Aos quinze anos, teve seu primeiro conto publicado, e foi então que surgiu o pseudônimo de Cora Coralina. Segundo a autora, havia muitas moças com o nome de Ana na cidade, e ela queria ser reconhecida. Queria também escrever e frequentar os saraus da cidade.
Foi em um desses saraus que conheceu Cantídio Tolentino Bretas, homem mais velho, advogado, desquitado, por quem se apaixonou. A notícia gerou um grande falatório na cidade e foi recebida como um escândalo pela família de Cora, que proibiu a união dos dois.
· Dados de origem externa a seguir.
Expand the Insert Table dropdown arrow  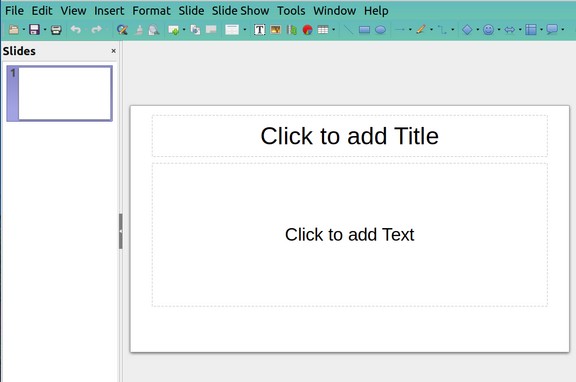pyautogui.click(x=334, y=30)
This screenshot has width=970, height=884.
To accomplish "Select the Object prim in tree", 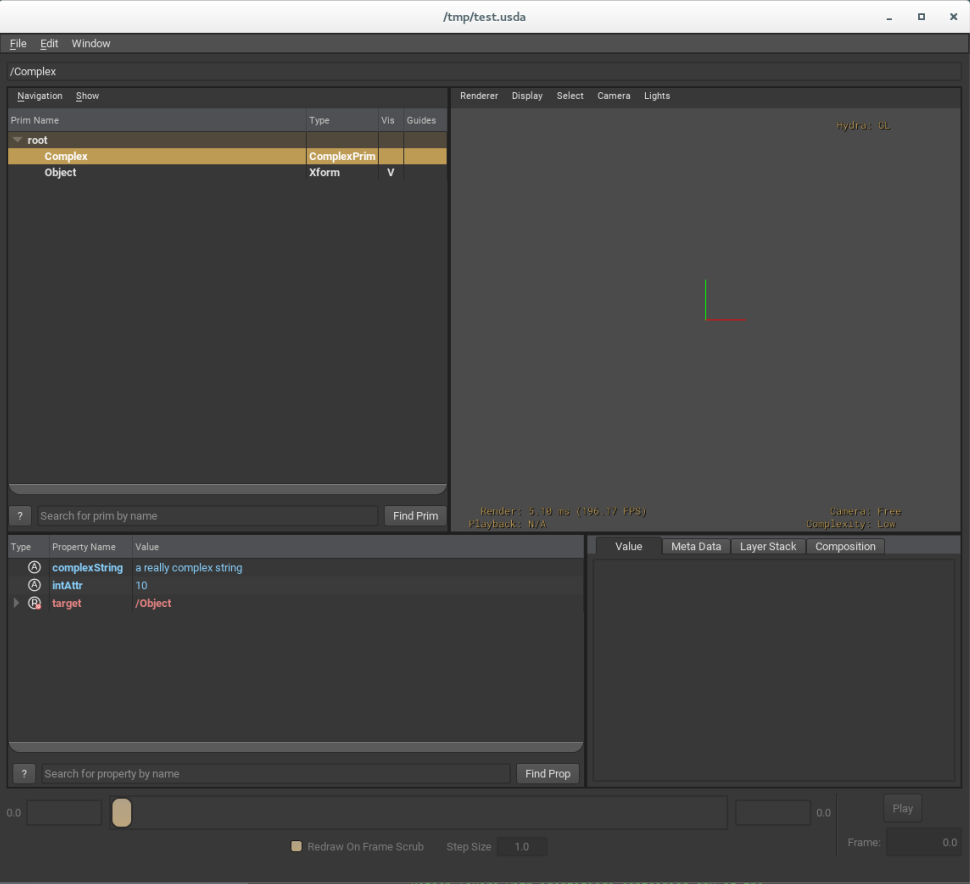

Sem olhar para trás, Cora fugiu com o advogado em 1911.
O casal viveu em diversas cidades, incluindo Rio de Janeiro (RJ) e Avaré (SP). Tiveram seis filhos, dos quais dois morreram logo após o parto. Mas o que parecia uma libertação foi nova privação: Cantídio impedia Cora de publicar seus textos. Também a proibiu de participar da Semana de Arte Moderna, que acontecia em São Paulo no ano de 1922.
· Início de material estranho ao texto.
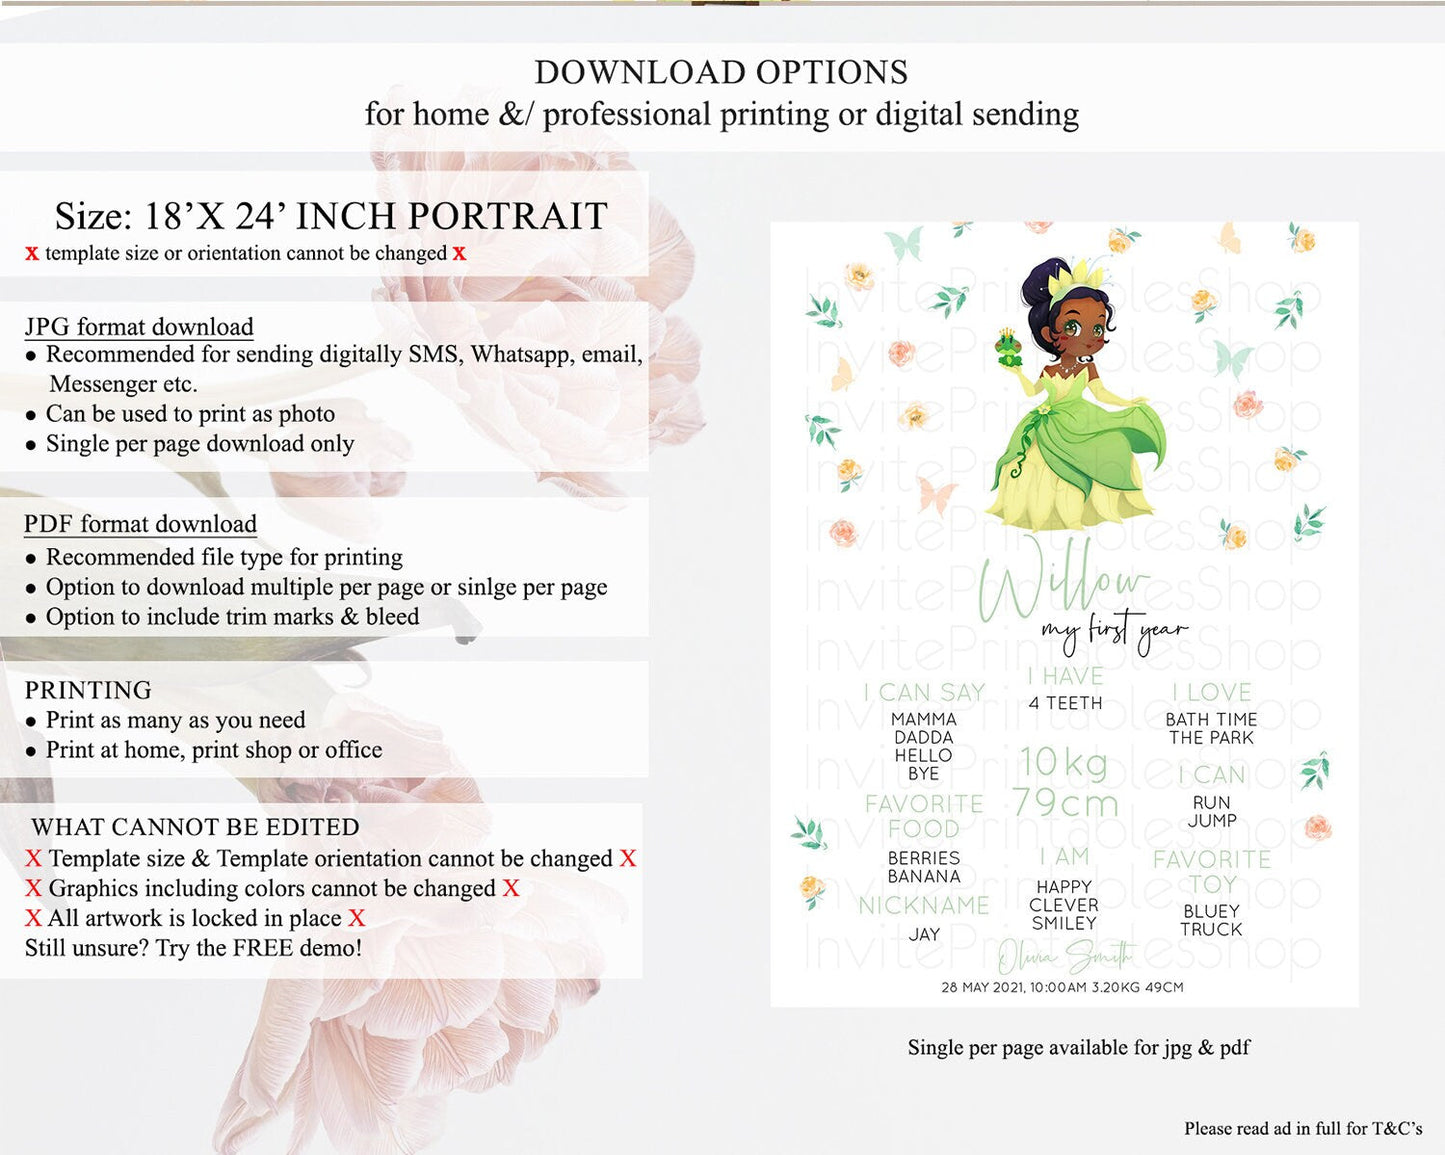Screen dimensions: 1445x1155
Task: Click the 'WHAT CANNOT BE EDITED' heading
Action: click(x=195, y=827)
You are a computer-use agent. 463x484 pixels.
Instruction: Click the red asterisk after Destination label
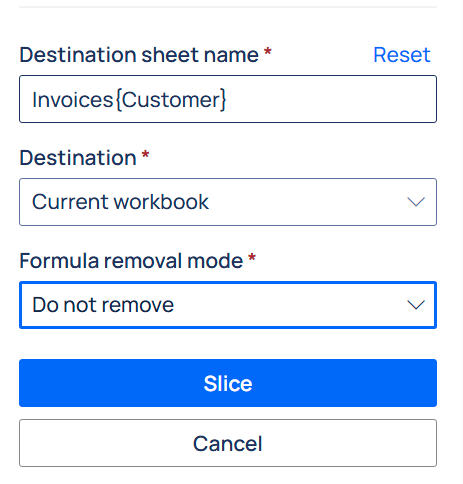[145, 155]
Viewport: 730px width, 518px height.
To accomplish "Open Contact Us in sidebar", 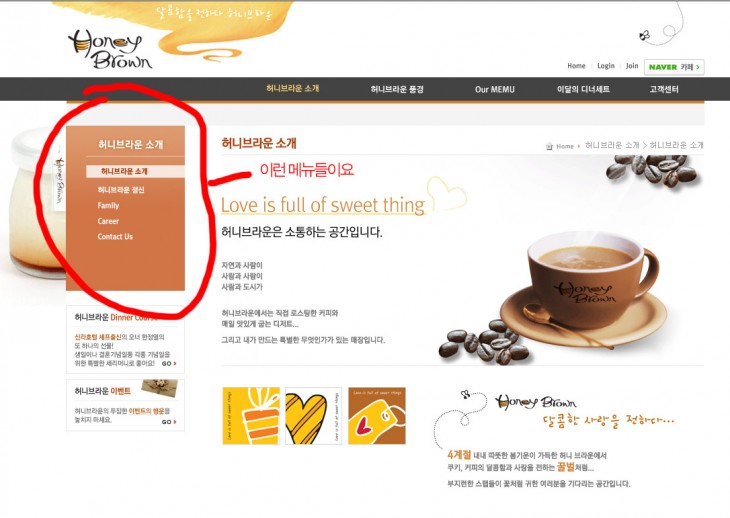I will tap(115, 236).
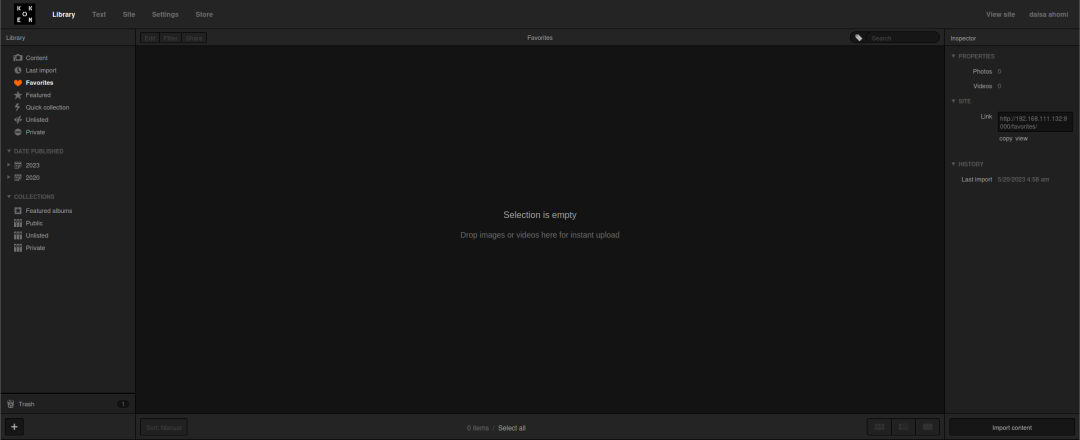Open the Sort: Manual dropdown
The width and height of the screenshot is (1080, 440).
tap(163, 428)
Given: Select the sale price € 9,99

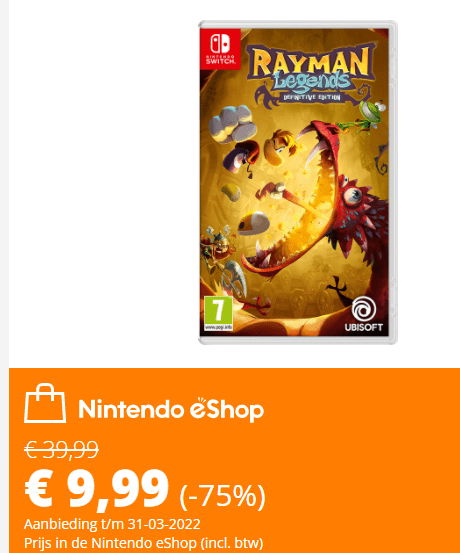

Viúva em 1934, trabalhou nas mais diversas áreas e morou em inúmeras cidades paulistas, incluindo a capital e Jaboticabal, cidade que a autora homenageou em seus poemas e que a homenageou de volta, nomeando um dos espaços públicos Centro de Eventos Cora Coralina. Cozinhando, vendendo livros, arando a terra, nunca abandonou a escrita: por onde passou, Cora publicou artigos nos jornais locais. Fez também muito serviço voluntário e de caridade.
Retornou a Goiás apenas em 1956, convocada para levantar o inventário de bens da família. O que era para ser uma visita breve tornou-se um reencontro com suas origens, e a autora decidiu, então, permanecer. Seguiu escrevendo e sustentando-se a partir da venda de doces.
Aos 70 anos, aprendeu a datilografar e só então seus escritos conheceram o formato de livro, publicado cinco anos depois.
Morte de Cora Coralina
Abatida por uma forte gripe, que logo se converteu em pneumonia, Cora Coralina faleceu em um hospital de Goiânia, em 10 de abril de 1985. O casarão à beira do Rio Vermelho, onde morou na infância e para onde voltou na velhice, tornou-se, em 1989, o Museu Casa de Cora Coralina. Lá se mantiveram seus manuscritos, objetos pessoais, artigos de cozinha, cartas, fotografias, mobília, livros e paredes repletas de memórias da autora, muito querida pelos que lhe conheceram.
Primeiros passos de Cora Coralina na literatura
A estreia oficial de Cora Coralina na literatura foi com o conto “Tragédia na Roça”, publicado em 1910, no Anuário Histórico e Geográfico do Estado de Goiás. Seu texto foi muitíssimo elogiado – nas palavras do prof. Francisco Ferreira, que o selecionou para publicação, a autora “é um dos maiores talentos que possue Goyas; é um temperamento de um verdadeiro artista. [...] conta na prosa animada [...] numa linguagem fácil, harmoniosa, ao mesmo tempo elegante”.
Durante o casamento, era impedida de circular seus escritos; depois de viúva, enviava textos aos periódicos dos vários municípios onde residiu.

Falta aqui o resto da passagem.